Once you’ve seen this wall of bras, you cannot unsee it.
I’m so distracted that when my wife’s lips move, I can’t hear a word. Long after she has disappeared into a dressing room, I stand there alone, transfixed by the almost Orwellian obelisk before me.
With this image burned into my retina came the sinking feeling in the pit of my stomach that everything was changing all at once. See, it’s the little changes that mask the most significant one. While you’re busy painting a nursery and loading up on Elmo diapers and stacks of adorably tiny clothing, the truth sneaks up when you least expect it: having a child will change your relationship with your wife more than anything else ever will. More than buying a home. More than a move, or a career change, or even infidelity.
Your child’s first cry in the delivery room is the morning bell ringing out across the factory floor. Time to clock in. Congratulations. You and your wife, your friend, your love, are now co-workers. Co-workers given an endless assignment. Co-workers without a boss.
Perhaps sensing my realization, or following some company-wide edict to herd all men towards the nearest television, Erica informs me that I am welcome to have a seat “over here.”
“Over here” is four black leather recliners and a hi-def flat screen.
As expected, the coffee table in the middle displays recent copies of men’s interest magazines. Half of them are about golf. I don’t know anyone my age that particularly loves playing golf, much less reading about it. Now I feel like I’m at the doctor’s office.

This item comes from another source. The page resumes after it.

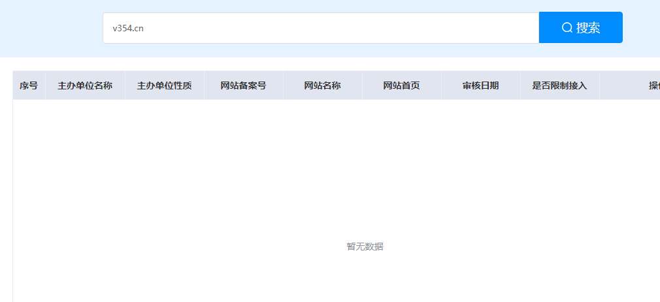Click the v354.cn text in search box
This screenshot has height=302, width=660.
coord(128,28)

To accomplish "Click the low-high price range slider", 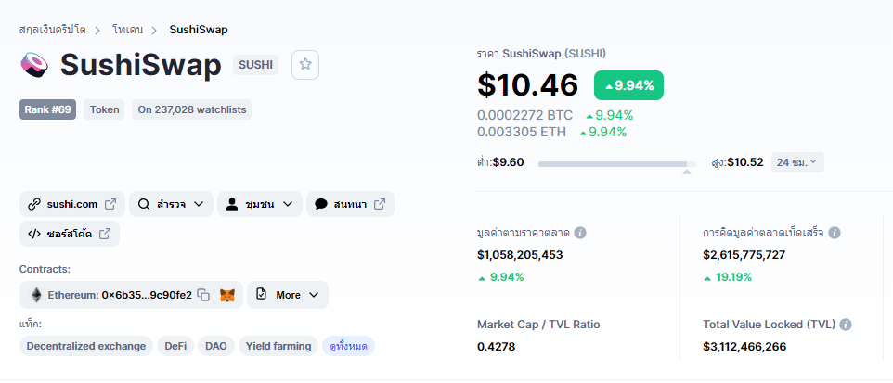I will point(615,163).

And the whole set-up feels too composed, too fake, like a diorama of guy stuff. I think I am offended. Yep, I decide to be. Here, in the midst of countless things a mother needs, is some artificial oasis of items some executive somewhere else thinks men want.
This chair looks nice, though. Definitely nap-worthy. Expecting a long Saturday of shopping, I call a mental truce and sit.
Next to me is a middle-aged man, early 40s maybe, chugging a bottle of water with his eyes glued to the flat screen as he sinks low into the leather. This isn’t a chair. It’s quicksand. I don’t know where my wife is or why I am here, but I find myself forgetting my surroundings and studying this man.
He’s so calm. So assured. He’s probably an amazing father.
What’s his secret?
We sit for five, maybe ten minutes making small talk, and in that time I never once catch him checking his watch or grumbling or craning his neck toward the dressing room searching in vain for his wife. He is Zen. No longer a faceless stranger stranded with me in a flood of tan nursing bras, he is my sage, and I, his willing protégé.
I want him to explain everything to me. I want him to call me “grasshopper.”
“They need more stores like this right here,” he says to me in a measured tone as he draws the bottle of water to his lips.
Then he says nothing else, just drinks, and I swallow hard. His words. My own insignificant snark. My fleeting, internal rebellion against the little things we do for our women that end up turning us into men. Not the things we like to do. The things we ought to do.
Because the truth is, all those fortune cookies, Internet memes, and fuzzy philosophies are wrong. The destinations are an important part of the journey, especially when they are places we men never thought we wanted to go. Especially when they are for this new-found career called fatherhood — which isn’t so much a lifetime job as it is the job of a lifetime.
I start looking around for Erica. I think I will have that orange juice.